BRASIL – “1º Festival do Museu das Favelas comemora um ano e celebra o hip hop como base sólida de resistência e transformação social”
“Acreditamos que novos caminhos para a mudança precisam passar pelas favelas. E, assim, nada melhor do que celebrar este momento potencializando e reverenciando movimentos e manifestações culturais que se tornaram base sólida no processo de resistência e transformação social nesses territórios”, destaca a organização do festival.
O hip hop surgiu com uma festa organizada pelos irmãos Cindy Campbell e DJ Kool Herc no bairro nova-iorquino do Bronx, unindo pela primeira vez o rap, o break, o graffiti e o DJ. Nesse encontro, o DJ Afrika Bambaataa, que fundou a Universal Zulu Nation e deu nome ao movimento. Em São Paulo, a cultura hip hop ganhou força como expressão de resistência na década de 80, tendo a estação de Metrô São Bento como um importante local de encontro, apesar de não ser “bem-vinda”.
A programação do festival incluiu a Batalha de B-Boys e B-Girls, uma competição de dança breaking entre dois grupos, apresentando acrobacias e coreografias. Além disso, a Live Paint Graffiti contou com a participação de grafiteiras integrantes da Frente Nacional de Mulheres no Hip Hop, que lutam pelo reconhecimento da cultura hip hop.

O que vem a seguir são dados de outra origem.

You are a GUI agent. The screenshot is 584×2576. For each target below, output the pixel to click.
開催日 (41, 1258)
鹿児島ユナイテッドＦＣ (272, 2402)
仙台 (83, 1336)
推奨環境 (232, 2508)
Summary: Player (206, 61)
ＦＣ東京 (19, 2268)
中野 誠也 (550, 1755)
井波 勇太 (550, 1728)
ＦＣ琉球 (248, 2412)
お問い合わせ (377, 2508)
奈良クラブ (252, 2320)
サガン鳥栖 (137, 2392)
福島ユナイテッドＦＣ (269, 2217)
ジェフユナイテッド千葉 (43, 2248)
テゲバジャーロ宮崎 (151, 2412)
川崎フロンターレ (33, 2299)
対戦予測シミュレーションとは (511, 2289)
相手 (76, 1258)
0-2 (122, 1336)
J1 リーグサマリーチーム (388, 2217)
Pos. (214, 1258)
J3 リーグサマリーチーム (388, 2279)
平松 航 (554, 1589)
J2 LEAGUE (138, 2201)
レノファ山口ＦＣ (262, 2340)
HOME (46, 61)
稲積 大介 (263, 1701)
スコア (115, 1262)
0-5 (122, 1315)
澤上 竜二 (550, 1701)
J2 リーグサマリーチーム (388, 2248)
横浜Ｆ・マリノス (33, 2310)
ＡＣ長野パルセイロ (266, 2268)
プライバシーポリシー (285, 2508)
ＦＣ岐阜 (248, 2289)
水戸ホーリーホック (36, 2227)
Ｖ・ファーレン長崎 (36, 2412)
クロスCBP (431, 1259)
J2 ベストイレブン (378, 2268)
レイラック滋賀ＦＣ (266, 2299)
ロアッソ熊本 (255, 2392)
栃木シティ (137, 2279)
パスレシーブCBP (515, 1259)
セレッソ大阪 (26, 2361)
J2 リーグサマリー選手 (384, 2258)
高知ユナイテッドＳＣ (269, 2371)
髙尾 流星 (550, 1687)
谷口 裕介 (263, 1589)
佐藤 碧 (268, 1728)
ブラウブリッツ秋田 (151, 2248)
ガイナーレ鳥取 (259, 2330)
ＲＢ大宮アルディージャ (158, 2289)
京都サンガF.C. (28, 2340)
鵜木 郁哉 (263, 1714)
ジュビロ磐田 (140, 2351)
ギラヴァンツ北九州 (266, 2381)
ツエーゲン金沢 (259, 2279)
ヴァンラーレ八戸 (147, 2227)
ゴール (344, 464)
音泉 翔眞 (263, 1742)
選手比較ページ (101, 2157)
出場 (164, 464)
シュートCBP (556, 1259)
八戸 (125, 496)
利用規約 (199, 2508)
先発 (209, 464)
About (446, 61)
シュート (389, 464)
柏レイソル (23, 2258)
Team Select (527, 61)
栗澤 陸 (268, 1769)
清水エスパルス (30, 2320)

Às 14h, teve início a competição de spoken word, onde os participantes tiveram 3 minutos para apresentar suas poesias, com o júri sendo popular, e, encerrando a programação, a DMC Brasil fez a discotecagem de encerramento para celebrar a cultura de DJ, festas, bailes e discos de vinil. Este foi um marco importante na celebração da cultura hip hop e da resistência das favelas. Foi um evento que buscou reforçar a importância das favelas e suas culturas como parte integrante da história e da expressão do Brasil.